— Work required —
Which lines run from the line containing "Click the Employees column header" through the end of the records below? Reproduce them exactly, and nothing else.

(Stored dataset items)
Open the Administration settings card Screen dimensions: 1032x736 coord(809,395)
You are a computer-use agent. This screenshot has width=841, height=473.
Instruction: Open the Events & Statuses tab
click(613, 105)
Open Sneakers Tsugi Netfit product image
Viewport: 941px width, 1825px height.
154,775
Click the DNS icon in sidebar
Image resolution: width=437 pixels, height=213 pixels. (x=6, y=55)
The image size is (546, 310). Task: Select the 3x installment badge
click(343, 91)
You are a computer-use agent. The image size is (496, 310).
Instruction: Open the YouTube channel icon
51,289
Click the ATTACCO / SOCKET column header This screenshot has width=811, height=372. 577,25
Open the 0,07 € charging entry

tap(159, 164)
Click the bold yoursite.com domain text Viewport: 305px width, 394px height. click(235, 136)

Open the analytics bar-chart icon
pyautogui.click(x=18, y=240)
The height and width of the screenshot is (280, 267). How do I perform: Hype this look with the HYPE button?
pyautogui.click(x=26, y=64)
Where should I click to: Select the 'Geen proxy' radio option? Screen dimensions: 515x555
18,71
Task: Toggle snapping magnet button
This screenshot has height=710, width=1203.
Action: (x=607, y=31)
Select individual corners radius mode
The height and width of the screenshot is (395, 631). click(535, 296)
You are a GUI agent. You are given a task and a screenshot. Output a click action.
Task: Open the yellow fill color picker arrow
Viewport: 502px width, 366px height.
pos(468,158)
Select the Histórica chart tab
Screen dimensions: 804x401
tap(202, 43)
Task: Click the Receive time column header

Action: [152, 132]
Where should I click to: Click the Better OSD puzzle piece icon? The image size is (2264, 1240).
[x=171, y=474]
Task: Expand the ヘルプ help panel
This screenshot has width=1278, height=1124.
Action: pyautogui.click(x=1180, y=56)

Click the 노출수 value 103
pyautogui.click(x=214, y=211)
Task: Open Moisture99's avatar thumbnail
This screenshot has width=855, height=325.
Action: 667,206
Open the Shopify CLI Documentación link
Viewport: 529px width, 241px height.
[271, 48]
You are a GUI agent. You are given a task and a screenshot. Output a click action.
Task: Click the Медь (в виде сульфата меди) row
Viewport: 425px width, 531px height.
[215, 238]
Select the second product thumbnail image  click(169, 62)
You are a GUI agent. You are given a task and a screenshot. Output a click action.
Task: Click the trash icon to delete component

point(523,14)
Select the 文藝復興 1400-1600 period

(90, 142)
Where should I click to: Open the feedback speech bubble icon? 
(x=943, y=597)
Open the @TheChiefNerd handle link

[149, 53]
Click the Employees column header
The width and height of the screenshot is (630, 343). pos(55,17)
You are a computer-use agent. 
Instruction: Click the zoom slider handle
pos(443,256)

— Output below —
Click the Employees column header
The width and height of the screenshot is (630, 343). pos(55,17)
You are a computer-use agent. 
Instruction: Click the zoom slider handle
pos(443,256)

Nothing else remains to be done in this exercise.